En este sentido, la doctora García Moral explicó que cuando llegan «la mayoría se sienten muy vulnerables y a veces muy decepcionados. Sin embargo, en las terapias ven que es una enfermedad que le pasa a mucha gente y de la que pueden salir. El grupo ayuda mucho porque tienen consciencia de la enfermedad y se dan cuenta de que muchos de sus problemas son consecuencia del consumo y no al contrario», indicó.

De como salir de ese pozo sabe mucho el presidente de la junta directiva desde hace tres años, Antonio Cazorla, quien acudió a Prosalud en el año 1987 para desintoxicarse de sus problemas con el alcohol. «Yo pasaba por la acera de enfrente y leía «tratamiento contra el alcoholismo» y pensaba eso valdrá un dineral y lo iba dejando, pasando años», dice Antonio a la vez que recuerda que el tratamiento es completamente gratuito. Cada año reciben a más gente y no hay nada que llene más de orgullo a su presidente quien afirma tajante que «esta enfermedad es un infierno para la familia y cuando eres adicto no te das cuenta de nada, pero vienes aquí y te salvan la vida».

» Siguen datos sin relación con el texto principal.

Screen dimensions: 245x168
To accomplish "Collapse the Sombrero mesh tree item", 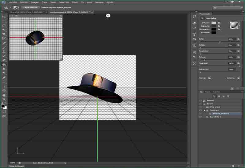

Sabe que lo más difícil es dar ese primer paso y que muchos alcohólicos prefieren mirar para otro lado pero les recuerda que cada día que pasa sin tratar de curarse la enfermedad comienza a hacer mella en el matrimonio, en la relación con los hijos o con otros familias, además de afectar en el entorno laboral y, por supuesto, en la salud.